** Aim **
Recast the lines from the one containing "Given: Advance to" through the one containing "(x=592, y=281)" as a Markdown table with two columns, Row and Line, omitting any blank lines.

** Given data **
● ● ● ● ●

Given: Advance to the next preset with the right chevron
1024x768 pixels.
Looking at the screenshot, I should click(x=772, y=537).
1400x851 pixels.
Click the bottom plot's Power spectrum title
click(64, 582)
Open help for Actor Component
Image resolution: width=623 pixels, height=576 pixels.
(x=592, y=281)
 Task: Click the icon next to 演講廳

● ● ● ● ●

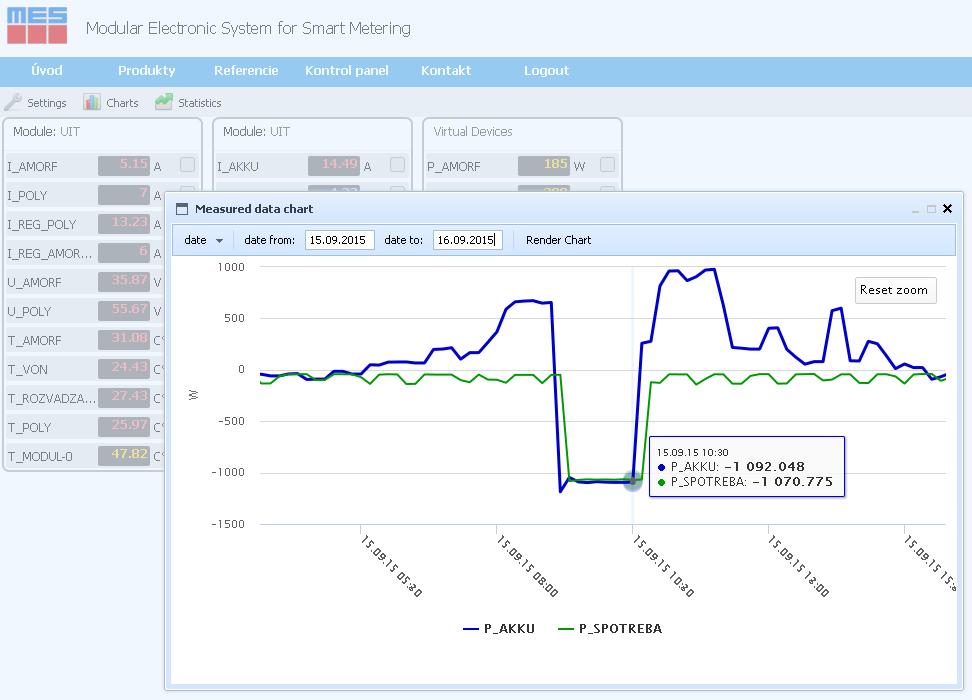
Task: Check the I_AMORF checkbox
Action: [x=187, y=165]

● ● ● ● ●

** Answer **
| Row | Line |
|---|---|
| 1 | Given: Advance to the next preset with the right chevron |
| 2 | 1024x768 pixels. |
| 3 | Looking at the screenshot, I should click(x=772, y=537). |
| 4 | 1400x851 pixels. |
| 5 | Click the bottom plot's Power spectrum title |
| 6 | click(64, 582) |
| 7 | Open help for Actor Component |
| 8 | Image resolution: width=623 pixels, height=576 pixels. |
| 9 | (x=592, y=281) |